Est-on à l’aube d’une nouvelle révolution agraire cistercienne qui changera l’Europe comme il y a 1000 ans ? Frère Pierre-Yves ne le crois pas. « Nous sommes appelés à être un signe. Un monastère est un microcosme, lieu où on vit, travaille, prie, c’est important qu’une communauté monastique soit un exemple. Nous pouvons montrer que notre lien à Dieu passe par le respect de notre milieu »
Mais au cœur de la problématique la question ouverte demeure : « qu’en est il de notre lien avec la terre ? Ce lien est il pertinent alors que bien des communautés religieuses le suppriment, que les questions (aussi économiques) sont importantes ? C’est le cas par exemple du couvent des Capucins à Fribourg où le jardin a été transmis à un groupe de jeunes aux projets multiples et désireux aux aussi d’appliquer le texte du Pape François.

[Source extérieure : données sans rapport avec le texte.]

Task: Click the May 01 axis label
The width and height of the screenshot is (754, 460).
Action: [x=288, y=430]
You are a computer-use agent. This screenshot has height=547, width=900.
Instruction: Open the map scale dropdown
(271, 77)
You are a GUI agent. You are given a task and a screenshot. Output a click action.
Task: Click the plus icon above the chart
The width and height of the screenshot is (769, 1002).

Frère Jean-Raphaël de l’ordre des Carmes déchaux, dans un tout autre registre, aborde ce qui est selon lui le cœur de la question pour les religieux. « J’ai toujours aimé jardiner, mes parents avaient un petit jardin ». « Mais c’est durant mon noviciat que le jardinage a été le plus formateur ». On acquiert, je le sais aussi, une grande sagesse en mettant ses mains dans la terre. Frère Jean Raphaël, lui, va jusqu’à dire que cette expérience façonne l’âme. « Le jardinage permet d’apprendre à accueillir les contraintes du réel, et c’est ainsi que on apprend à connaitre le bon Dieu. Ce n’est pas en tirant sur l’herbe qu’elle va pousser plus vite et pour Dieu c’est pareil, il a son rythme ».

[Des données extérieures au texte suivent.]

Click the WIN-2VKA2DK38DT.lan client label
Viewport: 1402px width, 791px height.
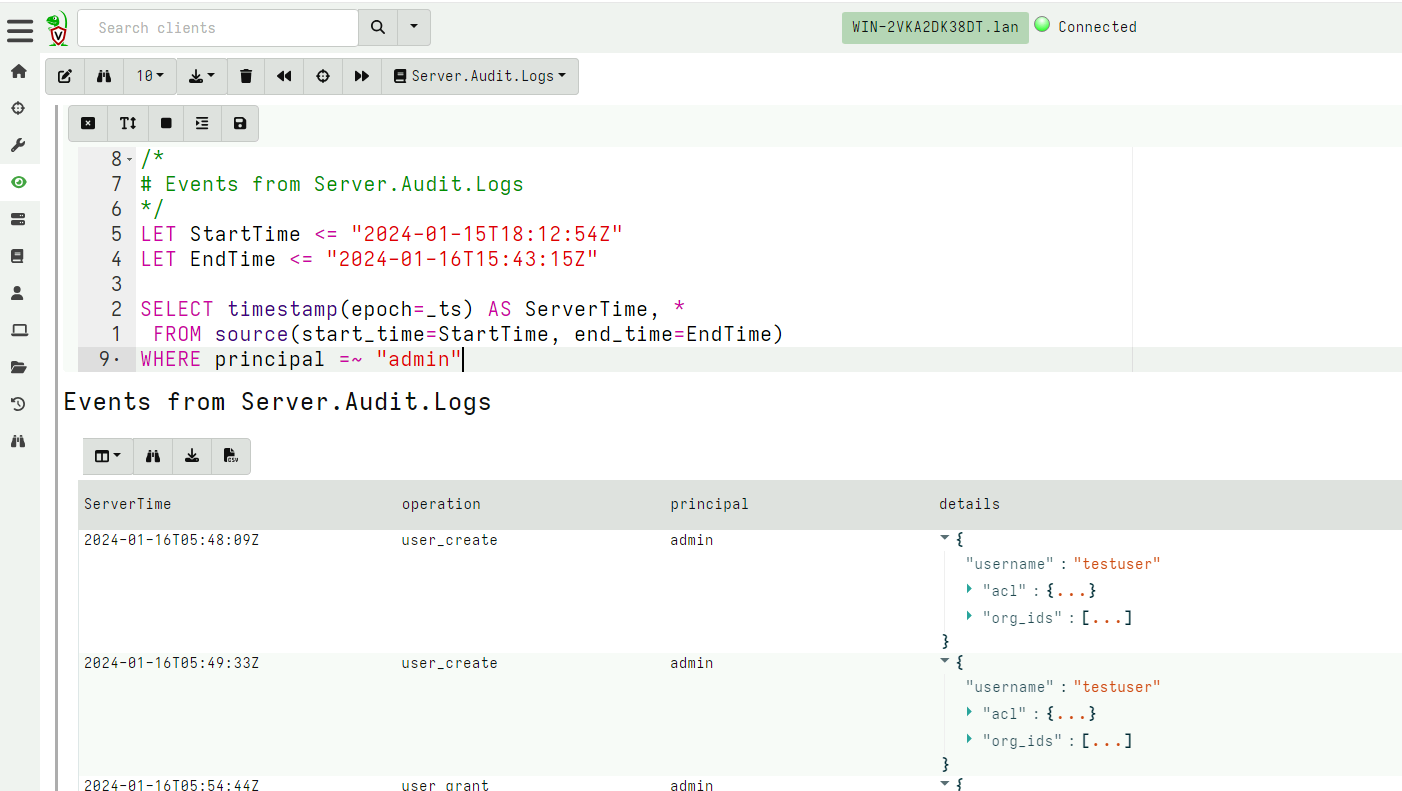click(934, 27)
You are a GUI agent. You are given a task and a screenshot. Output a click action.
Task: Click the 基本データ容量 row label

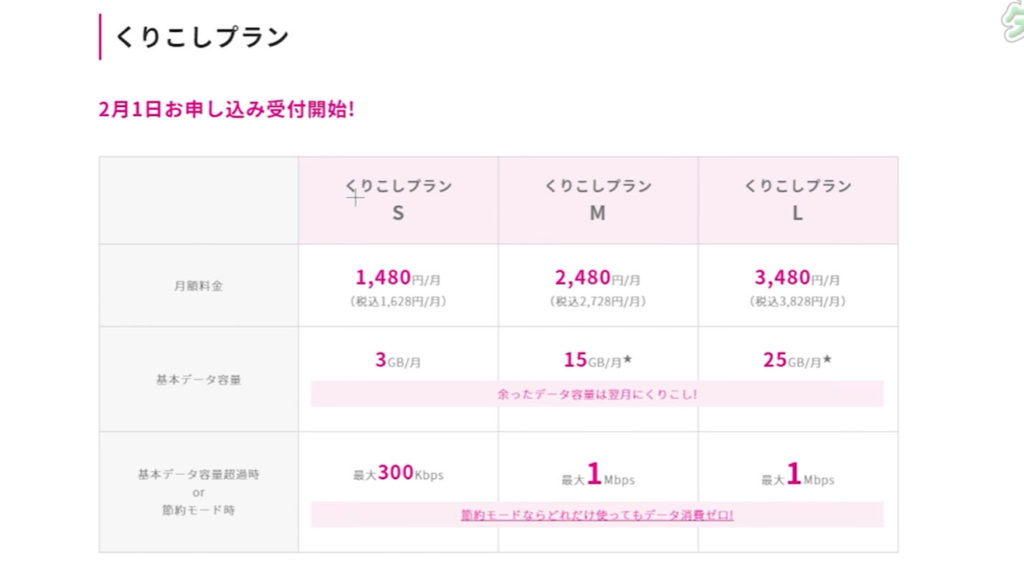click(198, 380)
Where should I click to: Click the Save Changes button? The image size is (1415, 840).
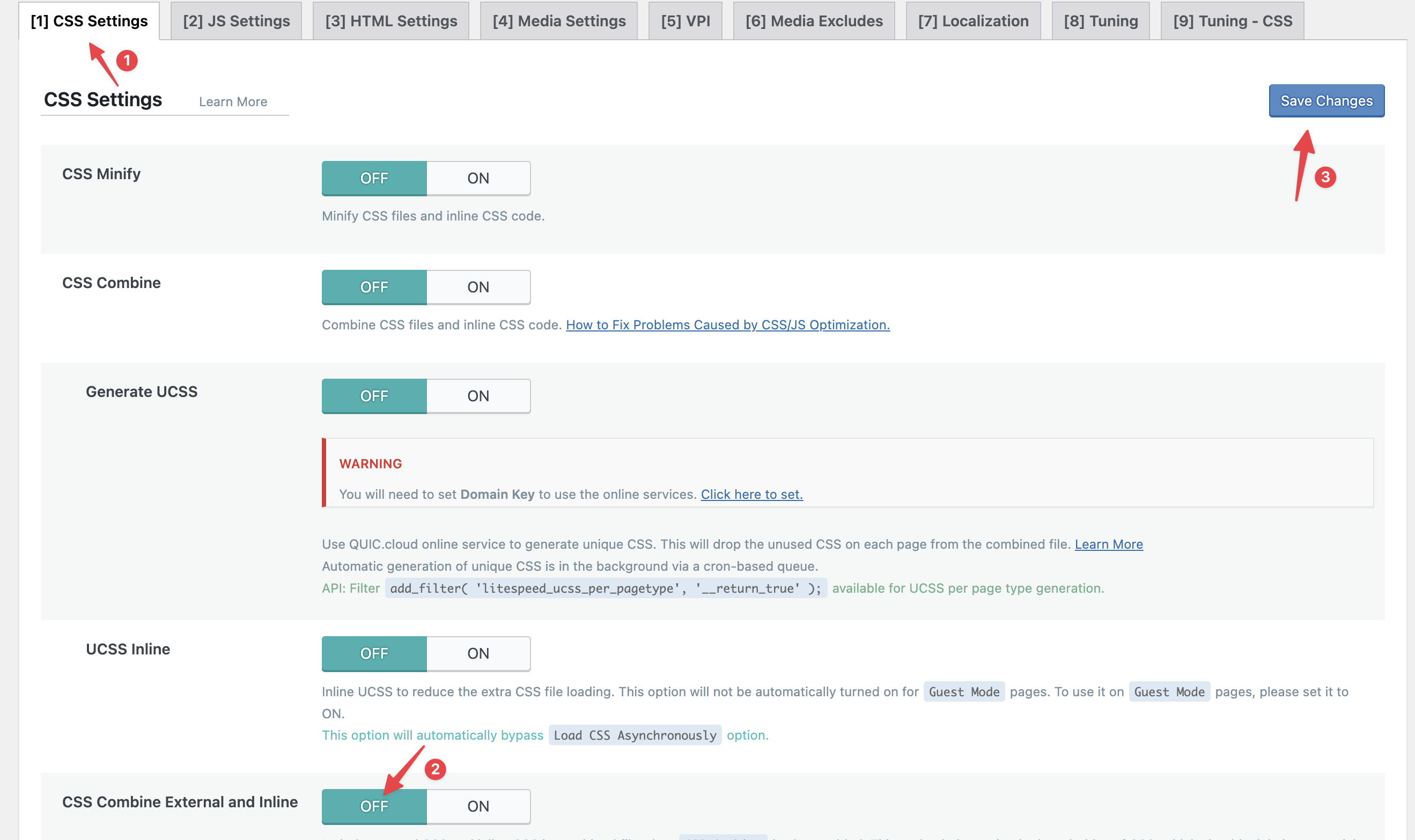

C’est aussi une éducation du regard. « Il y a beaucoup plus dans un jardin que ce qu’y met le jardinier ». Ce dernier n’a pour ainsi dire qu’une toute petite tâche : « arroser, tailler, tondre et enlever les cailloux, nous faisons toujours les mêmes gestes, et pourtant ce n’est pas ça qui donne la vitalité au graines ». Il n’oublie pas de rappeler, comme Frère Pierre-Yves avant lui que le travail manuel est capital pour les moines « car cela évite la désincarnation » et cela rappelle que « l’incarnation est le chemin du ciel. La vie ça pue, et ce qui est propre et net, c’est la mort. A la fin d’une journée de jardinage on a travaillé, on a mis du purin dans les rosiers, on a été griffé par les ronces, mais c’est ici que la vie se déploie ».
Ainsi il est possible de dire, comme lui : « le jardinier est sans doute la plus belle fleur de son jardin ». Année après année, il œuvre à la beauté, éduqué par la répétitivité des gestes, et sans le savoir, c’est lui qui est travaillé par ce qu’il fait ». Le jardin est en effet cet endroit charnière où l’homme perçoit qu’il est tout autant créature que les fleurs et les moustiques mais aussi celui par qui cet ordre avec la nature passe et se construit. Alors que les premiers bourgeons peinent à sortir, dépliant le vert de leur tendresse, la nature pulse de vie et j’irai dans mon jardin, habitée par l’expérience des moines et par toute l’histoire de l’homme, comprendre pourquoi, moi aussi, je suis la plus belle fleur de mon jardin.